Oscar et la Dame rose",
Monsieur Ibrahim et les fleurs du Coran", "
La Part de l'Autre", "
Hôtel des deux mondes", "L'Évangile selon Pilate", et bien d'autres encore. Puis, je ne sais pourquoi, je me suis lassée de son écriture. Trop de philosophie tue peut-être la philo !
Il y a quelques mois, j'ai eu envie de relire "
Ma vie avec Mozart", et là, ce fut un choc ! Alors que ce livre n'avait pas éveillé de grandes sensations lors de ma première lecture à sa sortie, je me suis surprise à être emportée par les vagues déferlantes de mes émotions au rythme des mots de l'auteur et des notes de l'immense Viennois. Comme le virtuose de génie s'est saisi du coeur de l'écrivain, ce dernier s'est emparé du mien !
Aujourd'hui, j'ai voulu renouveler l'expérience avec Beethoven. Sans attendre le même engouement, car tout en restant modestement admirative, je suis beaucoup moins touchée par la musique assez lourde de Ludwig que par celle, gracieuse, de Wolfgang, j'ai retrouvé le plaisir de lire
Schmitt.
Comment ne pas être éblouie par les compositions de Ludwig van Beethoven, sachant qu'il a été atteint de surdité dès l'âge de 26 ans ? de la même façon qu'avec Mozart, l'auteur décrypte pour le lecteur, et pour lui-même, la musique du grand homme.

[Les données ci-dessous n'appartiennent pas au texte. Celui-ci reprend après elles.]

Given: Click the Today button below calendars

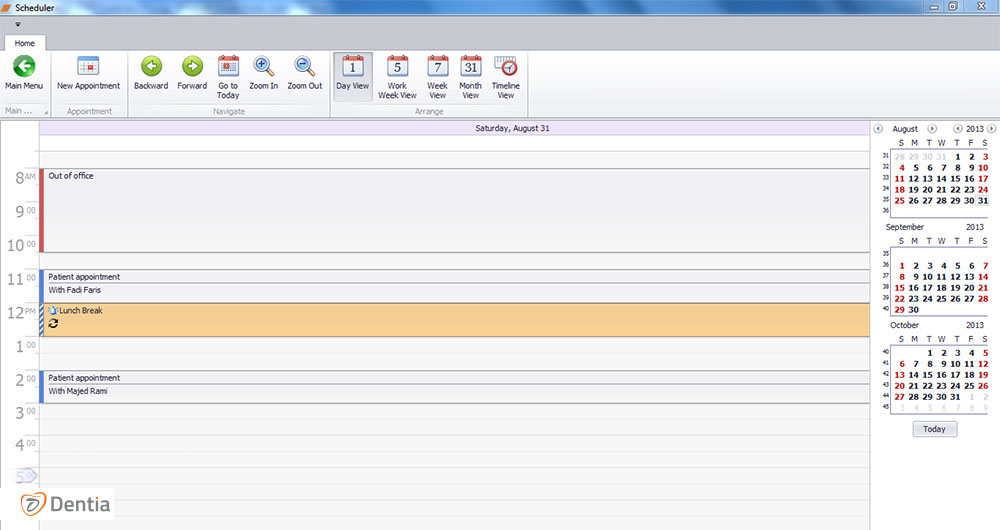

Un CD joint au livre permet d'écouter des extraits au moment opportun du récit. Malgré sa préférence visible pour Mozart, Éric-Emmanuel
Schmitt n'hésite pas à établir un parallèle entre les deux grands compositeurs.
« Mozart entend, Beethoven fabrique. Chez les deux le métier est ferme, supérieur, rigoureux, virtuose. Chez les deux l'art triomphe. Cependant si Mozart efface son geste, Beethoven le met en avant. Mozart nous propose le produit de l'esprit, Beethoven l'esprit qui produit. Beethoven cherche. Mozart a trouvé. Beethoven reste présent dans son oeuvre, Mozart s'en absente. [...] Pour cette raison, si l'on porte Mozart aux nues, on se sent plus proche de Beethoven. L'un est divin, l'autre humain. »
Il est vrai que, sans négliger le talent de l'Humain, je reste farouchement admirative du Divin aussi, ce volume m'a beaucoup moins transportée que le précédent, bien que j'en aie apprécié les moindres circonvolutions. Cependant, le récit ne s'arrête pas sur cette rencontre avec le compositeur, il se poursuit par une nouvelle mettant en scène une sexagénaire, Kiki à l'humour fracassant, entourée de ses trois fidèles amies et sa rencontre avec Boubacar, un danseur urbain de Hip-hop. Outre les situations volontairement cocasses et jouissives, lues au premier degré, dès que l'on se souvient que la philosophie fait partie intégrante de l'auteur, les métaphores sautent aux yeux du lecteur, traduisant la facétie de l'écrivain.
"
Quand je pense que Beethoven est mort alors que tant de crétins vivent..." ne m'a pas suscité le coup de coeur de "
Ma vie avec Mozart", pourtant, j'ai éprouvé un excellent moment dépaysant en compagnie de ces deux créateurs, le génie des notes et le génie des mots et de la narration.